• [Data provided]:

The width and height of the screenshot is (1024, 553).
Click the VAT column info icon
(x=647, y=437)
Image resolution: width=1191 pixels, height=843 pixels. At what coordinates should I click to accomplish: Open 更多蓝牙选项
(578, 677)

• [Your objective]:
Copy out the material above word for word.

• [Solution to this exercise]:
The width and height of the screenshot is (1024, 553).
Click the VAT column info icon
(x=647, y=437)
Image resolution: width=1191 pixels, height=843 pixels. At what coordinates should I click to accomplish: Open 更多蓝牙选项
(578, 677)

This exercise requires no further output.